### Required tasks:
**a.** In the blog text, what did Glenda tape down and then mask off into four separate areas?
**b.** Revise the blog text from "Thursday, 7 February" up to and including "lost on me!", replacing "arm brace" with "elbow brace", and give that part again in full.

### Given passage:
◇ ◇ ◇ ◇ ◇ ◇ ◇

Friday, 15 February 2013

It's only a piece of paper

When I first had the chance to have a crafty play following my accident I knew I wanted to do two things: to lay down loads of colour (preferably very bright colour) and to use the new stamps that were to be released by Chocolate Baroque.

Glenda was assisting with my play time therapy (!) and had the brilliant idea of taping down a piece of A3 paper and then masking this off into four separate areas.  I now had several blank canvases to colour and had a wonderful time with inks, sponges, water sprays and distress stains. I had nothing planned, no firm ideas of what I wanted to achieve.  Let's face it when you are using your wrong hand and you haven't crafted for a long time you can't be structured. And I have to say that just working without definition was amazingly cathartic. 

Within a couple of hours I had four backgrounds all nicely dried out and ready for stage two - stamping. Again I had no preconceived ideas, just a little trepidation. I wasn't sure how good my stamping was going to be and I didn't want to ruin the backgrounds.  Until I told myself "it's only a piece of paper, stop being precious about it". As soon as I accepted that I stamped away with much more freedom and had four pieces of work that I was really pleased with..

Now how many of us get hung up about messing up not only our work but other areas of our life? Perhaps if we all approached things with less fear of doing it wrong we would enjoy the process more and maybe even produce something better than we thought. I am not suggesting that if you have a job that requires much precision and an eye for detail that you throw your bonnet to the wind and go at it haphazardly.  Just cut yourself some slack a little once in a while and enjoy the moment.

Here is one of the products of that day.

This was also the day I discovered how much I could achieve with my left hand.  I approve of my new found freedom.How about you?

I'll be back soon to tell you how I made this, suffice to say I used the new Chocolate Baroque Edges, and also to share another project close to my heart.

Thursday, 7 February 2013

Creating the (Im)Possible

Following on from my last post I would love to be able to tell you that everything is moving on a pace, however in reality all that has happened is that I have swopped a plaster cast for an arm brace; same form of torture just a different piece of equipment. And instead of my arm being fixed at right angles to my body it is now at 45 degrees. If you were looking at me as though I were a clock the time would be 2 o'clock - my forearm being the little hand! As I recently commented to my buddies on the Chocolate Baroque Design Team the humour of the inmates in the plaster room of the fracture clinic is not lost on me!

◇ ◇ ◇ ◇ ◇ ◇ ◇

### Extracted entries:
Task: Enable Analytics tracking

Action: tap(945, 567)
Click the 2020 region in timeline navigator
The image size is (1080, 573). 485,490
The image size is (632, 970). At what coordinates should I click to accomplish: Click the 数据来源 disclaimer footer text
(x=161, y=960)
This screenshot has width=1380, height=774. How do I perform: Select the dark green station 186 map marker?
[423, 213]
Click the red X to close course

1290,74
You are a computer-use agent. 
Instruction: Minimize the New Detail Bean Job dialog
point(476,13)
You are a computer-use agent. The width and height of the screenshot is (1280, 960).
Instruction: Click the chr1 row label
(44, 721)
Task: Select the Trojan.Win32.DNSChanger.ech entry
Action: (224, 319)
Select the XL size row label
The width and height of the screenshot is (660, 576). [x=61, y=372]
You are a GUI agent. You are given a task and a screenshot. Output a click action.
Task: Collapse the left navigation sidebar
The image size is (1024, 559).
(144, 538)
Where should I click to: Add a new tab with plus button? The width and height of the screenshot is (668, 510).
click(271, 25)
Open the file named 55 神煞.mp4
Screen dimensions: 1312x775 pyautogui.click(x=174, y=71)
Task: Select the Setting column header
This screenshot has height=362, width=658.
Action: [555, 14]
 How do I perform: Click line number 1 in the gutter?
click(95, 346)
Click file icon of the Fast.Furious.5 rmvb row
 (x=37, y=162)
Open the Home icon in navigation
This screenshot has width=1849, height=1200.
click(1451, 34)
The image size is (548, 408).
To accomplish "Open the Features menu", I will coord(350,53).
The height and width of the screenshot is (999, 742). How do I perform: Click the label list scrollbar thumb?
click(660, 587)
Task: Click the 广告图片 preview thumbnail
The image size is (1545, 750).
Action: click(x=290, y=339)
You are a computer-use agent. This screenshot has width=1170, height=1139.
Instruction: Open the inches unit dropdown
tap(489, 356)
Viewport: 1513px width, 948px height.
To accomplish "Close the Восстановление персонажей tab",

◇ ◇ ◇ ◇ ◇ ◇ ◇

### Answers to this exercise:
**a.** A piece of A3 paper.

**b.**
Thursday, 7 February 2013

Creating the (Im)Possible

Following on from my last post I would love to be able to tell you that everything is moving on a pace, however in reality all that has happened is that I have swopped a plaster cast for an elbow brace; same form of torture just a different piece of equipment. And instead of my arm being fixed at right angles to my body it is now at 45 degrees. If you were looking at me as though I were a clock the time would be 2 o'clock - my forearm being the little hand! As I recently commented to my buddies on the Chocolate Baroque Design Team the humour of the inmates in the plaster room of the fracture clinic is not lost on me!